◆ TEXTO DE ORIGEM

Notícias
Palavras do Senhor Ministro de Estado por ocasião das Exéquias do Embaixador Samuel Pinheiro Guimarães Neto
Minha alocução será brevíssima, entre outros motivos, porque esta é uma solenidade que não esperava que me tocasse presidir – e, honestamente, preferia poder adiá-la sine die.
Minhas primeiras palavras são de agradecimento ao Senhor Presidente da República por deslocar-se ao Palácio de Itamaraty para render suas homenagens ao Embaixador Samuel Pinheiro Guimarães Neto, que nos deixou antes de ontem, aos 84 anos.
Quero também estender meus mais comovidos sentimentos à Maria, sua viúva, a seus filhos, Anne, Samuel, Heloísa e Armada, a seus demais familiares, tantos amigos, amigas e admiradores – entre os quais me incluo – que somou ao longo de sua vida, nas cinco décadas de carreira diplomática e tantas mais de militância política e intelectual.
Velamos o corpo do Embaixador Samuel Pinheiro Guimarães e honramos sua memória nesta cerimônia de exéquias não somente por razões de emoção e afeto – e todas elas são cabíveis hoje –, mas também porque esse velho amigo tem lugar reservado na história da diplomacia brasileira.

◆ O QUE FAZER
Transcreva o trecho do discurso que começa com "Minhas primeiras palavras" e segue até "aos 84 anos.".

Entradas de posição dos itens

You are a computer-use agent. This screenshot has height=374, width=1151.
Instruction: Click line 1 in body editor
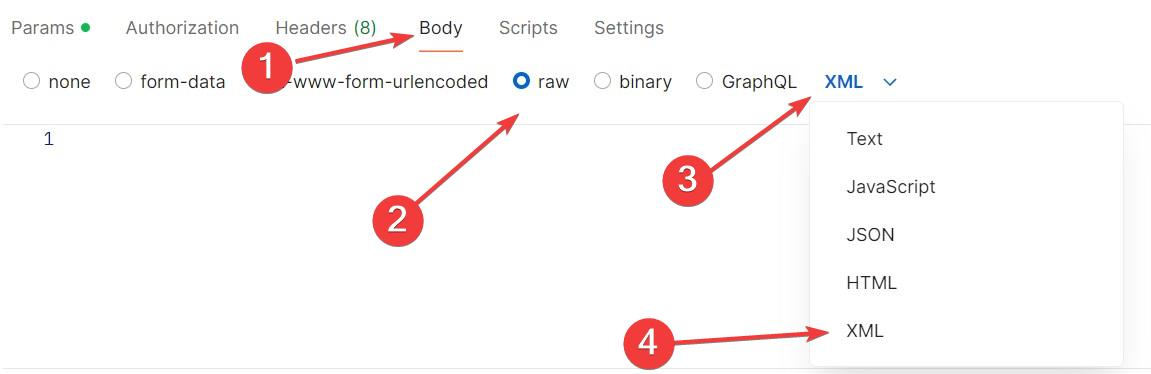point(48,139)
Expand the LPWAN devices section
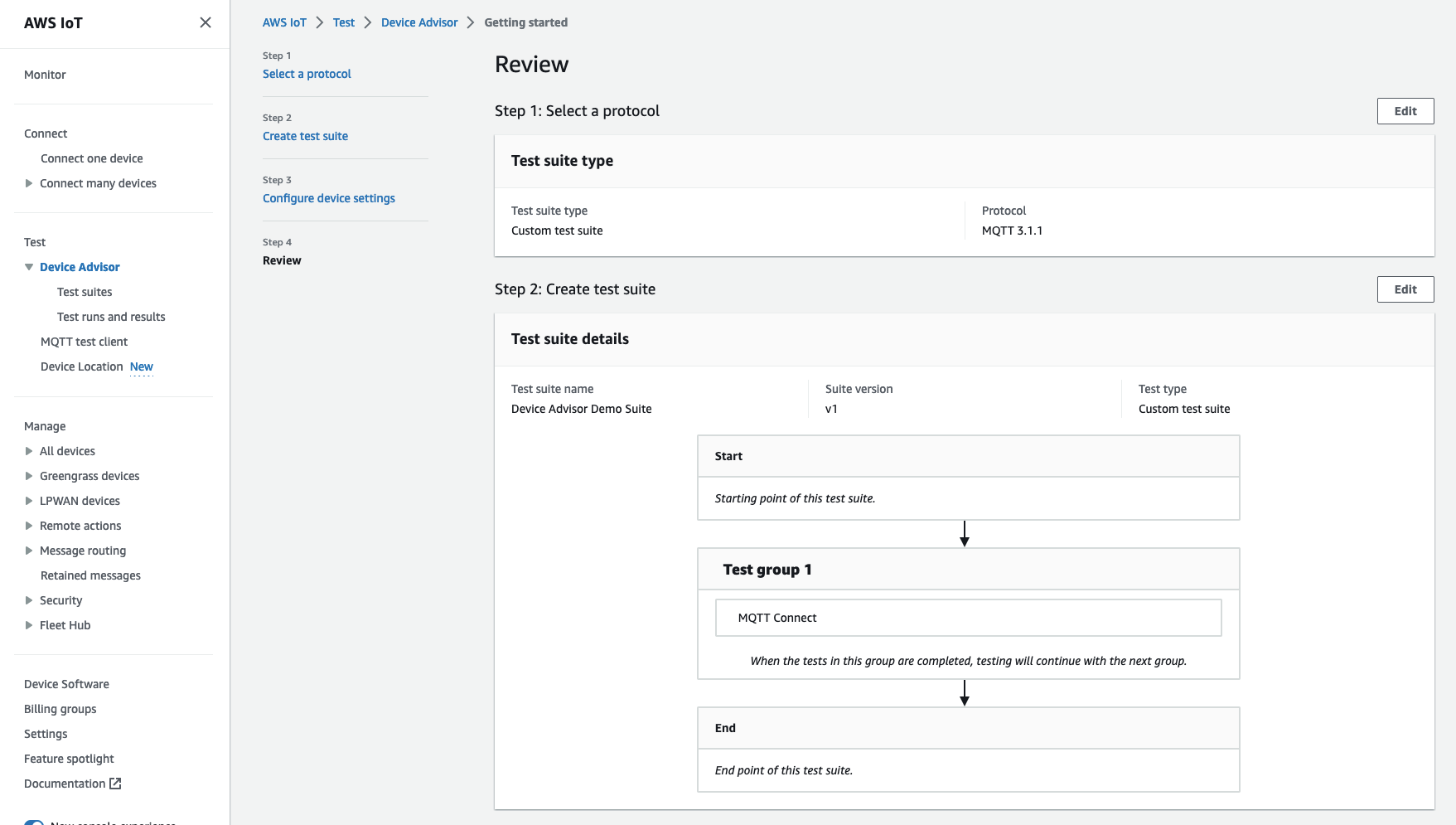The height and width of the screenshot is (825, 1456). [x=29, y=501]
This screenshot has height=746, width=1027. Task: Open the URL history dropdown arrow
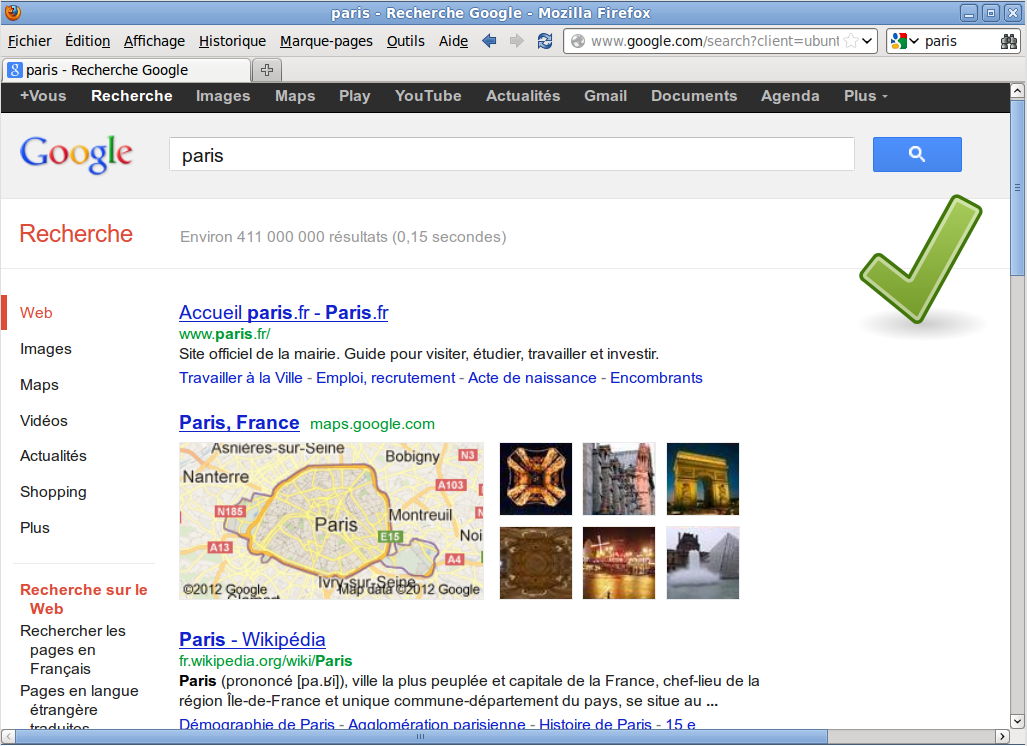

◆ RESPOSTA À TAREFA
Minhas primeiras palavras são de agradecimento ao Senhor Presidente da República por deslocar-se ao Palácio de Itamaraty para render suas homenagens ao Embaixador Samuel Pinheiro Guimarães Neto, que nos deixou antes de ontem, aos 84 anos.